• _Work request_: Quote the passage in the article on Awkwafina's non-apology from "From the depths" up to and including "the race card.".

[[ Excerpt provided, beginning ]]

At some point, the actress will have to own up to how much she took from Black people.
This week, Awkwafina took it upon herself to piss everyone off again by giving a non-apology for her flagrant use of “blaccent” — a manner of speaking meant to stereotypically mimic African American dialect. What makes it worse is, she said everything we need to know about her by saying what amounts to a bunch of nothing.
From the depths of her phone’s Notes app, Awkwafina tweeted out four screenshots of her vague explanation of why she built a career off her blaccent. For five paragraphs, the Shang-Chi and the Legend of the Ten Rings actress delved into the “sociopolitical context” of her imitating Black dialect most of her career. She said that she sympathized with Black people being culturally colonized by American institutions, and pointed out how the ubiquity of hip-hop and Black culture helps blur the line between pop culture and offensive appropriation. After telling us what we all have known for a while now — that America loves to take from Black culture — Awkwafina finally spends a few sentences explaining how she never meant to mock, belittle, or be unkind to anyone with anything she’s ever done. And then she played the race card.
At the end of her Twitter statement, the Asian American entertainer proclaimed her failings in this matter are all part of her unique immigrant experience where Asian Americans are still trying to figure out “what is correct and where they don’t belong.” Showing people you at least have a level of understanding of race relations to write a decent freshman midterm paper is one thing, but to blame your immigrant background is a new low for someone who has skated around taking accountability for years.
Before she was Awkwafina the movie star, she was Nora Lum, a 24-year-old woman who found her voice in 2012 by combining her two loves: comedy and rapping. She went viral for her vagina glorification song “My V.A.G.,” where she celebrates her vagina as “a Beyoncé weave.” After gaining more traction with songs “NYC Bitche$” and “Giant Margaritas,” the LaGuardia High School graduate told her story to NBC News in August 2014. In the glowing profile, Awkwafina distances herself from any labels, uses her days of listening to Backstreet Boys to help describe her upbringing as “an American story,” and attributes her grandmother’s self-confidence and dark humor to her feeling comfortable being herself. Even though she describes her grandmother as “ratchet,” nowhere in the biggest profile of her career at the time did she mention how hip-hop and Black culture played a major part in her success and pop culture identity.

[[ Excerpt provided, end ]]
[[ Listed entries, beginning ]]

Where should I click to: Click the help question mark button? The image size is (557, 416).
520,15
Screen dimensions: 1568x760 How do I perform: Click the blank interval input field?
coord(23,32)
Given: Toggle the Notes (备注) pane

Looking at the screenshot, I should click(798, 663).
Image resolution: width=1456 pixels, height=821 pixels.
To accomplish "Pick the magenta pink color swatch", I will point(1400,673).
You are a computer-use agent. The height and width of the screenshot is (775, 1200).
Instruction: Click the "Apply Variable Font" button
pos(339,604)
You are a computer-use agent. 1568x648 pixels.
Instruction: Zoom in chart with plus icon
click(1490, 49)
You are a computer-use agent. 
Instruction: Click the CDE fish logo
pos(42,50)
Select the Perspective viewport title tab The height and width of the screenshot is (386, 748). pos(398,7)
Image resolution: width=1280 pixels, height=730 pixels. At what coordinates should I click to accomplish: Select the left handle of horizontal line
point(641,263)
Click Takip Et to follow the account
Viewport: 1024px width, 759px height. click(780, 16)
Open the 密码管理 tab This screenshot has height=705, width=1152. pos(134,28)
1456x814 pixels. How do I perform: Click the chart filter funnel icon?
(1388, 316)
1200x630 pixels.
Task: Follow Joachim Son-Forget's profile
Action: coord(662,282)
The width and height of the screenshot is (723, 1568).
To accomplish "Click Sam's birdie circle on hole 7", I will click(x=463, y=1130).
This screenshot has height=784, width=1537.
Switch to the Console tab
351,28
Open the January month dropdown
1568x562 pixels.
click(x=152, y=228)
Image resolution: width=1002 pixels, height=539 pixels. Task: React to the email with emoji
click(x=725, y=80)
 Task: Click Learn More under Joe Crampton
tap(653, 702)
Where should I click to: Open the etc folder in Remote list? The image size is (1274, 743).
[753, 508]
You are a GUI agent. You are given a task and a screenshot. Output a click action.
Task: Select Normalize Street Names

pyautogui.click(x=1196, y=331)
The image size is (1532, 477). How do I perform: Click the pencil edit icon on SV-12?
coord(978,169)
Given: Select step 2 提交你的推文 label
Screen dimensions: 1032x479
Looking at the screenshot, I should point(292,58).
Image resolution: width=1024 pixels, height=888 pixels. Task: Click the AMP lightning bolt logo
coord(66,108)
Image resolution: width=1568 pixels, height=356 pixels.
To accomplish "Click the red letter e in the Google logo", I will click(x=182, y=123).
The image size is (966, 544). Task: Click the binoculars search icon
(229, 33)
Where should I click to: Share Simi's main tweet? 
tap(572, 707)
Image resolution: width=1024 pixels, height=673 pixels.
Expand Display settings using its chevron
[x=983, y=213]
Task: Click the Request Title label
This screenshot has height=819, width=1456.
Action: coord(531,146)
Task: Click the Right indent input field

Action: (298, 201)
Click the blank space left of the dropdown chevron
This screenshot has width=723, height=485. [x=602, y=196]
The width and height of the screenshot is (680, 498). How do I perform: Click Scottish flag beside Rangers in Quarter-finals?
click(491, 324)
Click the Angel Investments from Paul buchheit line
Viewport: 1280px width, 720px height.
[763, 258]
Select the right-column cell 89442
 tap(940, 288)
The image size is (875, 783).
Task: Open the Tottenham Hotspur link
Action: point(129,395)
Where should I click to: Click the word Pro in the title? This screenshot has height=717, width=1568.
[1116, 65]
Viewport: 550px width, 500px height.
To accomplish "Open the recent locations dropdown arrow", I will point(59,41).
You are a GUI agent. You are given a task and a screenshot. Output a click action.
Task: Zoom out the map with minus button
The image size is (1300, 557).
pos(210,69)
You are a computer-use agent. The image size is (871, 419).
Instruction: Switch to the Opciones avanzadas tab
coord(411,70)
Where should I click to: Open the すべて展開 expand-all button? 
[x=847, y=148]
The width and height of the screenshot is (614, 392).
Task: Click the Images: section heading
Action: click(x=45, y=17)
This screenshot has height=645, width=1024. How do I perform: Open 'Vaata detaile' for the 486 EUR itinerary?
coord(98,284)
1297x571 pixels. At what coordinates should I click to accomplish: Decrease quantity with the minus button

[[ Listed entries, end ]]

• _Result_:
From the depths of her phone’s Notes app, Awkwafina tweeted out four screenshots of her vague explanation of why she built a career off her blaccent. For five paragraphs, the Shang-Chi and the Legend of the Ten Rings actress delved into the “sociopolitical context” of her imitating Black dialect most of her career. She said that she sympathized with Black people being culturally colonized by American institutions, and pointed out how the ubiquity of hip-hop and Black culture helps blur the line between pop culture and offensive appropriation. After telling us what we all have known for a while now — that America loves to take from Black culture — Awkwafina finally spends a few sentences explaining how she never meant to mock, belittle, or be unkind to anyone with anything she’s ever done. And then she played the race card.